Premature babies are exposed to unsafe levels of a chemical found in the products used in their treatment, according to new research, which raises questions about whether the medical interventions used on preemies could be causing them harm.

The chemical is known as DEHP, or di(2-ethylhexyl)phthalate, and it helps make plastic products more flexible. DEHP is found in a variety of consumer products, and is approved for use in medical devices in both the United States and Canada.

The research, conducted by a team of scientists from the Johns Hopkins Bloomberg School of Public Health, has found that preemies may be exposed to DEHP levels between 4,000 and 160,000 times higher than levels considered safe.

"It's remarkable that the care of sick and developmentally vulnerable preterm infants depends on an environment composed almost entirely of plastic," lead study author Dr. Eric B. Mallow, a neonatologist and senior research program co-ordinator at the Bloomberg School, said in a statement.

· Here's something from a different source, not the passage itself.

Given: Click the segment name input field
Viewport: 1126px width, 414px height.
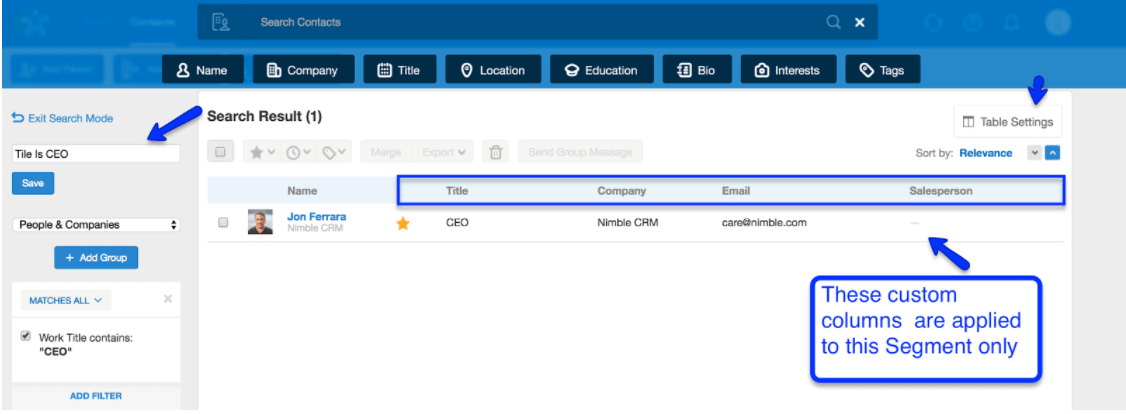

"The role of these synthetic materials in the clinical course of our patients remains almost completely unexplored.”

The study is published in the online edition of the Journal of Perinatology.

Medical products that are made from PVC, or polyvinyl chloride, and used to treat infants include most types of intravenous tubes, catheters, endotracheal tubes, and bags that store blood and other fluids.

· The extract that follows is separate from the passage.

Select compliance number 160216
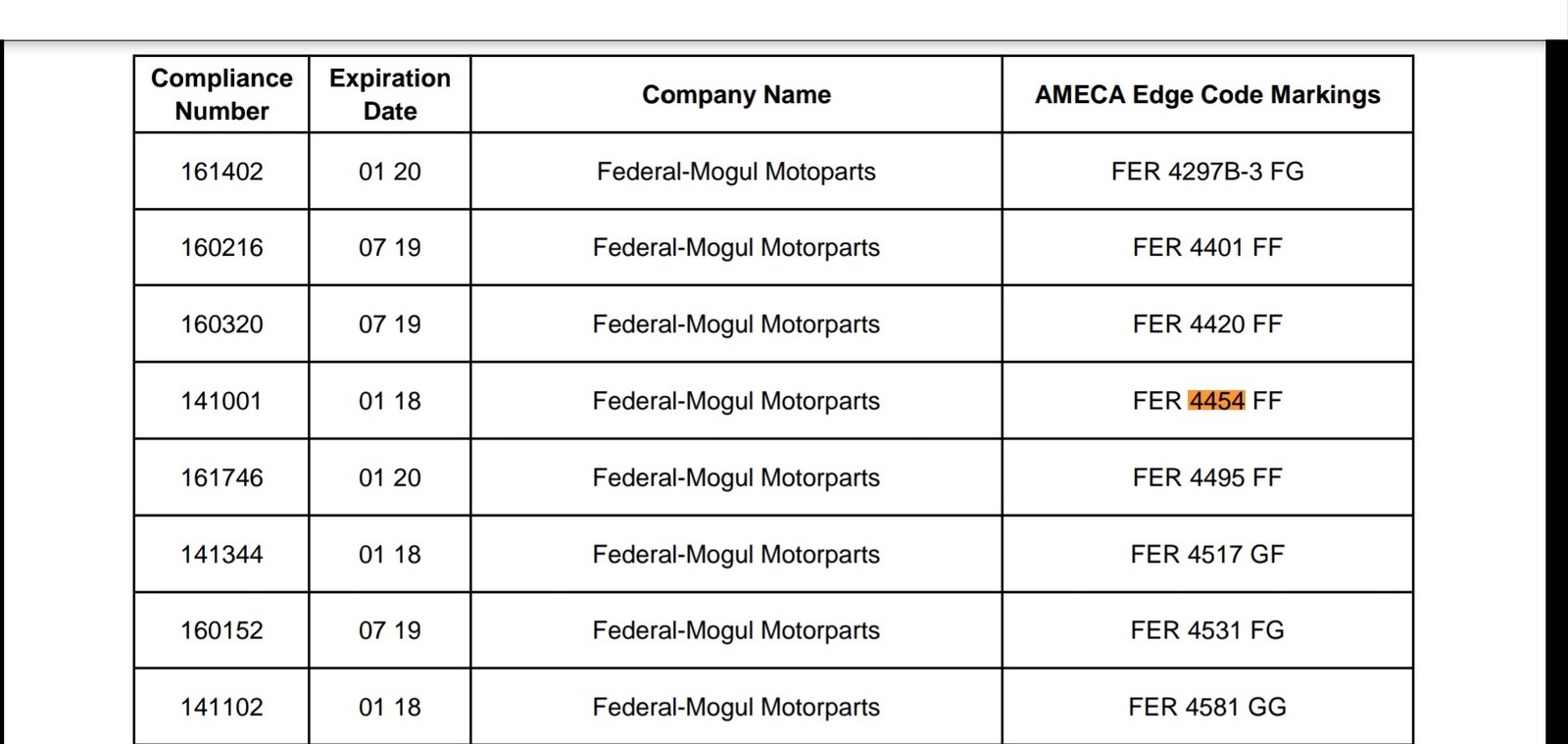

Many of these items are used on preterm infants during weeks and perhaps months of treatment at a hospital’s neonatal intensive care unit (NICU).

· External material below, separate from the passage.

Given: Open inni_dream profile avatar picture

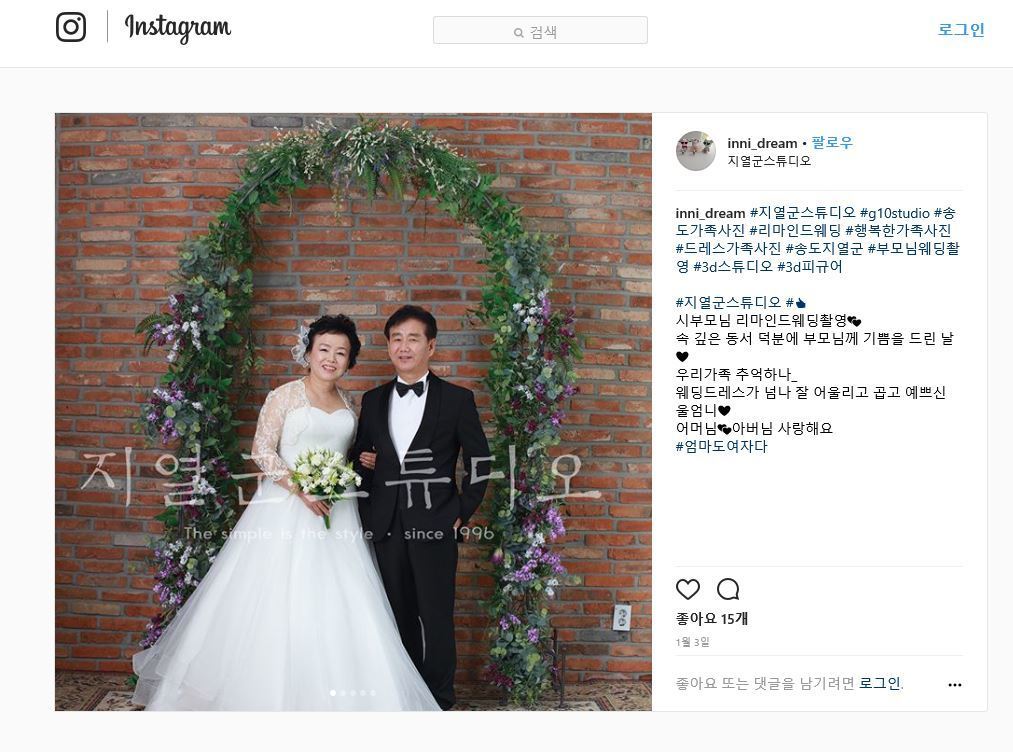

Because DEHP does not bind chemically to PVC, the researchers say, it is able to leach into fluids and body tissues with which it comes into contact.

For their study, the researchers analyzed the current scientific literature that looks at the potential health effects caused by phthalates such as DEHP, which are considered endocrine disruptors, meaning they interfere with normal hormone function.

However, the researchers found evidence that DEHP can cause a wide range of other toxic effects, which could impact both the short- and long-term health of preterm infants. Animal studies have linked DEHP to inflammation, liver injury and compromised development of the lungs, brain and eyes. Follow-up clinical studies have found evidence of liver injury in NICU patients, the researchers said.

Human studies on whether DEHP is linked to lung, brain or eye problems do not yet exist.

The use of DEHP and other phthalates in children’s products is strictly regulated in both the United States and Canada. In Canada, allowable concentrations of DEHP and other phthalates are restricted to no more than 1,000 mg/kg in the soft vinyl of children’s toys and child care items.

The use of DEHP in medical products is unregulated in the United States. There are no regulations in Canada that ban or limit the quantity of DEHP in medical devices, a Health Canada spokesperson said in a statement to

However, companies seeking to obtain a licence for a new medical device must declare whether it contains DEHP at a level greater than 0.1 per cent of the mass of the device.

The research released Thursday found that total daily exposure to DEHP for an infant weighing two kilograms can reach 16 mg/kg per day. The main sources of exposure include the receipt of blood products, as well as tubes placed in the airway to aid in breathing.

"We were floored by how high the exposures are when you look at all of the devices together," co-study author Mary A. Fox, an assistant professor in the Department of Health Policy and Management, said in the statement.

"It's a population that we know is vulnerable to begin with. They're struggling to survive. And the concern now is whether this phthalate exposure is actually contributing to their problems when these medical products are supposed to be helping them get better."

A first step for reducing DEHP exposure among preemies would be to replace devices that contain the chemical with alternative products. Products with DEHP used in hospital construction, such as flooring and paints, could also be swapped for phthalate-free products, the researchers say.

And visitors and staff could be prohibited from using products, including soaps and lotions, that contain phthalates.

"We do have to make tradeoffs and we want to save these babies," Fox said.

"But can we save them by using alternative products that reduce their exposures to substances that may be harming them? It seems like we could."